University of Auckland project tackles fake news, soft news and sound bite journalism
“We are trying to ask the big questions behind the news,” says Dr Maria Armoudian, the founding director of the Faculty of Arts-based Project for Public Interest Media (PPIM).
“We want to elevate critical thinking, raise the level of public debate, and counter the trend towards soft news. At the same time we aim to increase the coverage of arts, science and humanities in the media.”
The core of PPIM is the Big Q at www.thebigq.org which publishes up-to-date podcasts on topics ranging from American politics to the science behind sleep, the effects of war on society and the ethics of modern medicine.

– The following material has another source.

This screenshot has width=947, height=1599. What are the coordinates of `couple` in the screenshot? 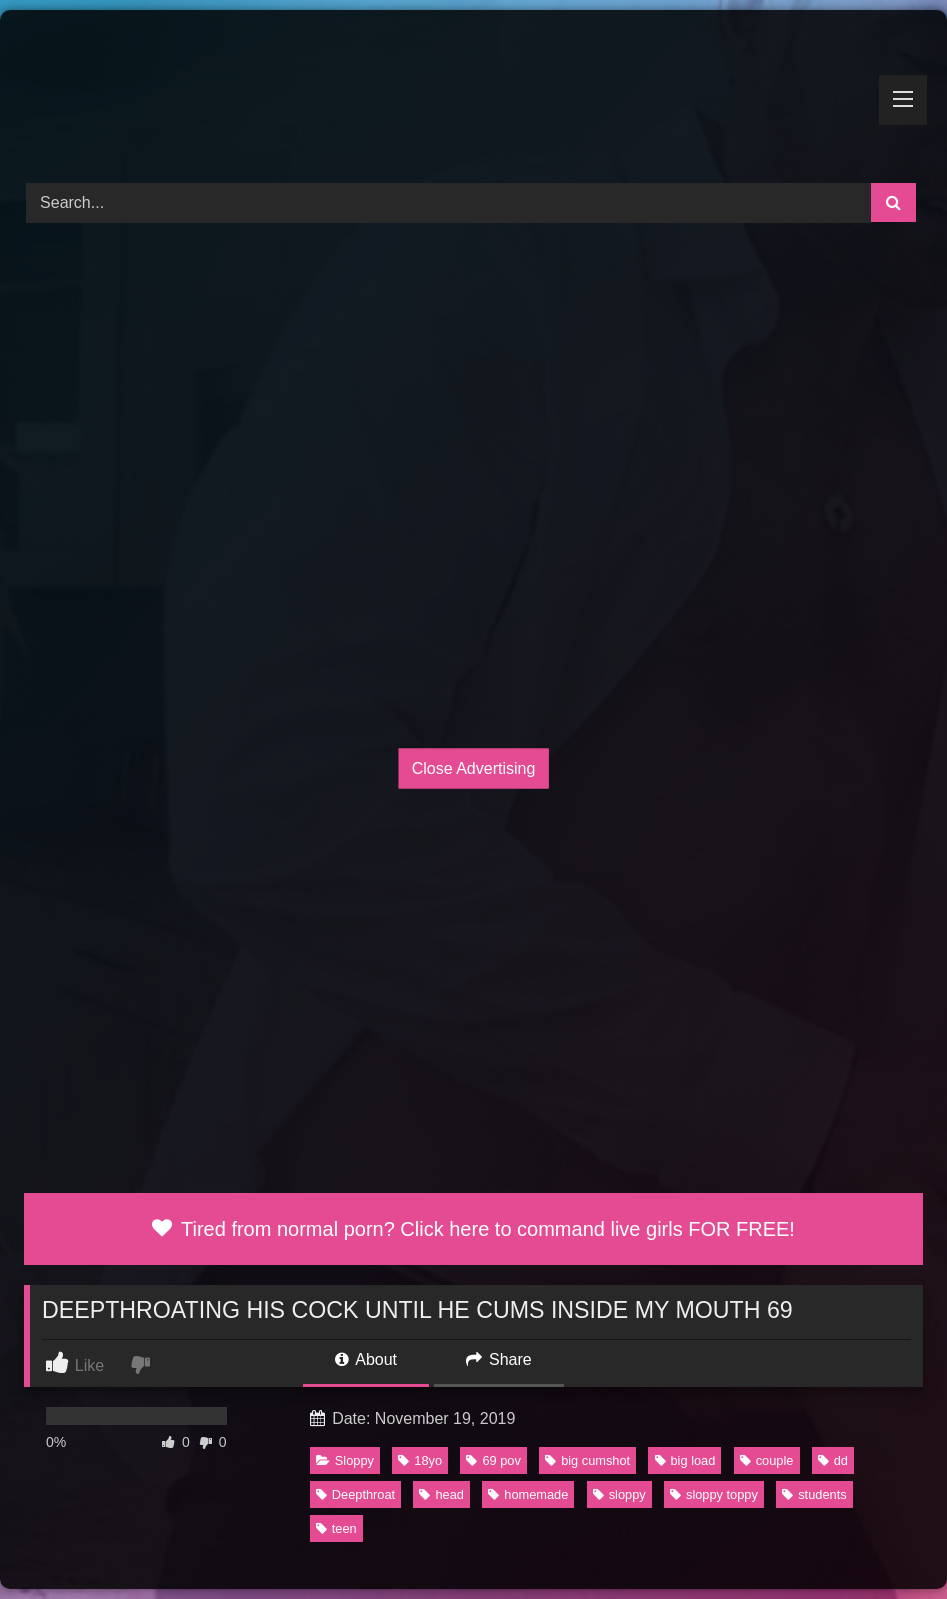 It's located at (767, 1460).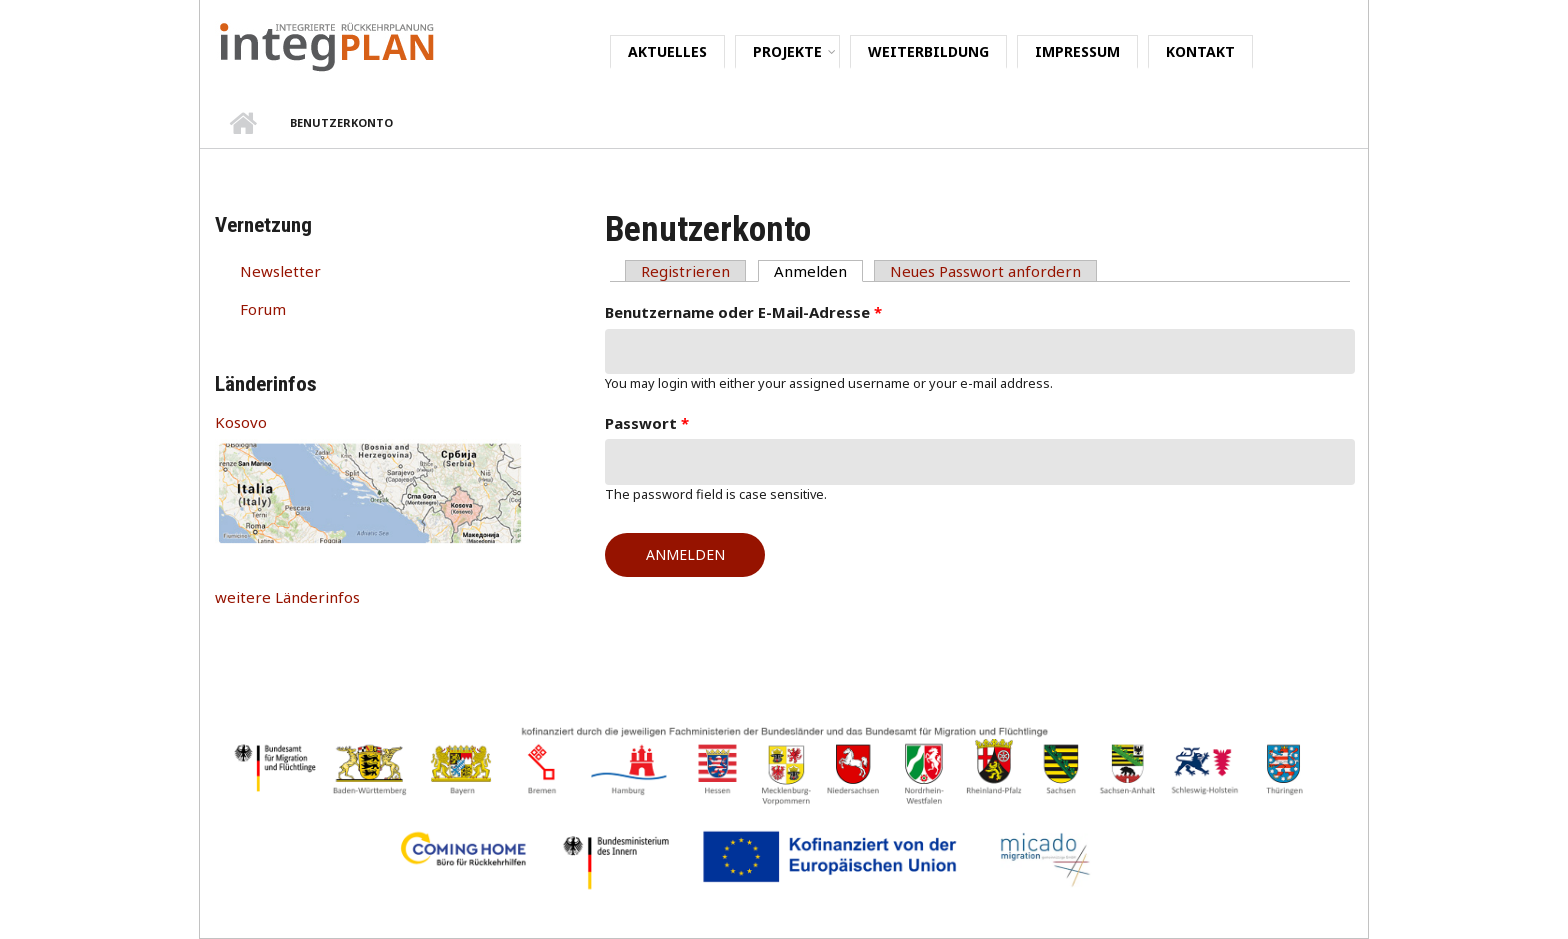  What do you see at coordinates (667, 51) in the screenshot?
I see `Aktuelles` at bounding box center [667, 51].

The latest podcasts feature three US academics and a University of Auckland historian (Associate Professor Jennifer Frost) asking where the US is heading under Trump’s Presidency and will it soon resemble an authoritarian state? There is also an in-depth look at Dr Gavin Ellis’s book on New Zealand: the Complacent Nation.
“The media’s current economic model often fails to adequately inform people of the issues that we face as a society and how to think about them,” says Dr Armoudian. “It tells us of the activities and conflicts of the day; what’s new and exciting but it doesn’t often tell us how we got there and why.

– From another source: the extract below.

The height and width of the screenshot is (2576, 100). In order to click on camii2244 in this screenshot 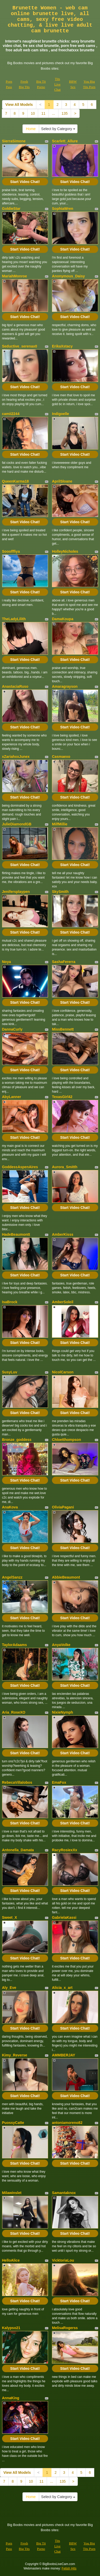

“We focus on scholarly, peer-reviewed research over a wide range of topics,” she says. “Academics from across disciplines at the University of Auckland and across America and elsewhere contribute their research via videos, podcasts, interviews, symposia and opinion pieces.”
Dr Armoudian has a PhD from the University of Southern California. She was a Commissioner in the City of Los Angeles and worked in the California State legislature before joining the University of Auckland’s Department of Politics and International Relations in July 2014.
She is also the presenter/founding producer of The Scholars’ Circle, a syndicated radio programme broadcast across the United States.